Operazione Recovery | Come operava il clan degli zingari VIDEO

A Cosenza, il “Sistema” è il termine usato per descrivere l’organizzazione dei gruppi criminali, alcuni legati alla ‘ndrangheta, che formano una piramide in grado di controllare il mercato della droga, spesso sfruttando minorenni. Clan italiani e clan di “Zingari” – come si autodefiniscono per non essere confusi – sono considerati dalla Procura di Catanzaro come un’entità unificata.

L’operazione denominata “Recovery” ha avuto un impatto significativo sulla città di Cosenza, con l’esecuzione di 142 ordinanze di custodia cautelare. Queste misure sono state disposte dal gip Arianna Roccia, su richiesta del procuratore Vincenzo Capomolla e dei pm Vito Valerio e Corrado Cubellotti. Durante la notte, carabinieri, polizia e guardia di finanza, supportati da elicotteri, hanno eseguito gli arresti.

Le accuse principali includono associazione per delinquere di tipo mafioso e associazione per delinquere finalizzata al traffico di sostanze stupefacenti, oltre a vari altri reati aggravati dalle modalità e finalità mafiose. In totale, sono 179 gli indagati, di cui 109 sono finiti in carcere. Tra questi figurano il boss ergastolano Francesco Patitucci, già detenuto al 41 bis, il suo braccio destro Roberto Porcaro, che l’anno scorso aveva finto di voler collaborare con la giustizia, e Michele Di Puppo, considerato il suo “alter ego”.
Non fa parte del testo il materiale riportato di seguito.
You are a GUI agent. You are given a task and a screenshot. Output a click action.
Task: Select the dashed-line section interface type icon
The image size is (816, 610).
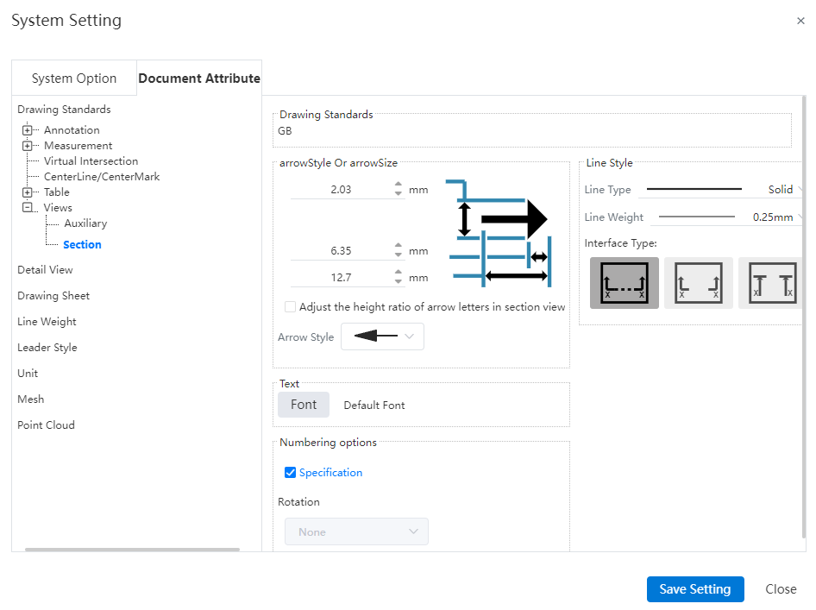624,283
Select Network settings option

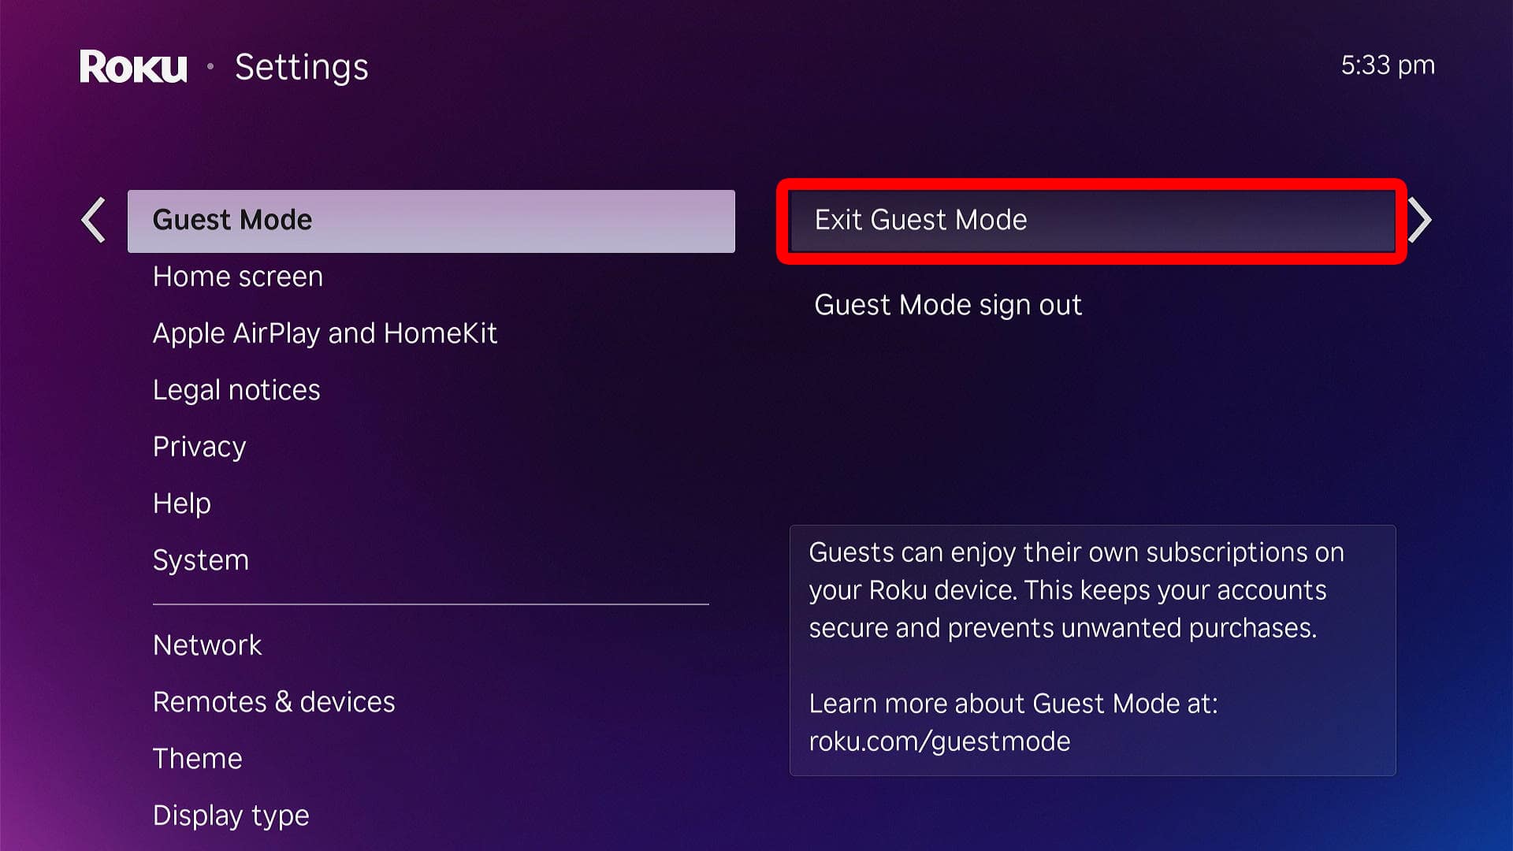(x=208, y=645)
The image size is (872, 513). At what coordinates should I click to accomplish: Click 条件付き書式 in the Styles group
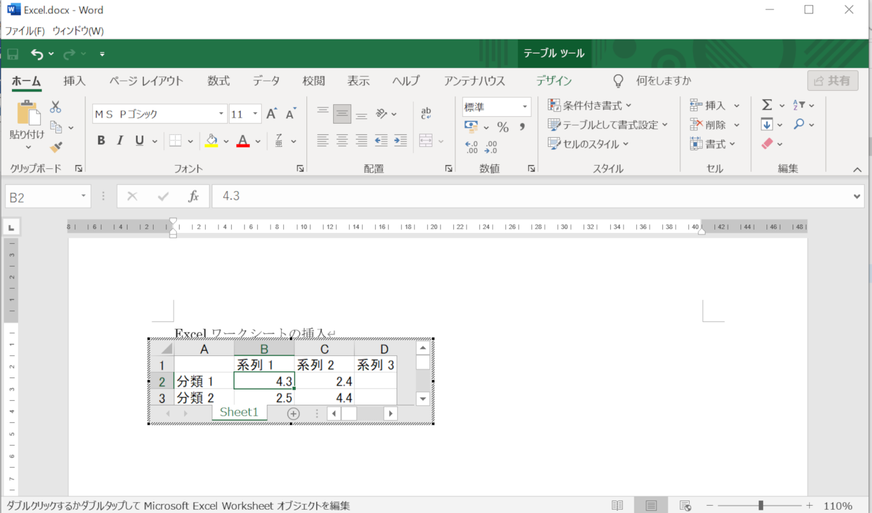[589, 105]
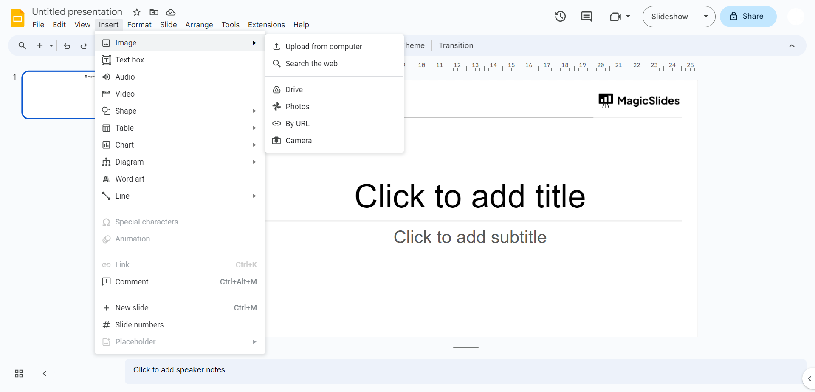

Secondo i pm, Patitucci era il principale riferimento della confederazione di ‘ndrangheta operante a Cosenza e nei territori limitrofi, dirigendo il narcotraffico sul territorio e controllando i gruppi criminali italiani e gestendo gli approvvigionamenti di stupefacenti. Michele Di Puppo, dal canto suo, era responsabile delle grandi partite di droga e del controllo di significative aree di spaccio. Misure cautelari sono state disposte anche per Mario Piromallo, Salvatore Ariello, Antonio Illuminato e Adolfo D’Ambrosio, ritenuti vertici del sodalizio criminale dalla Dda.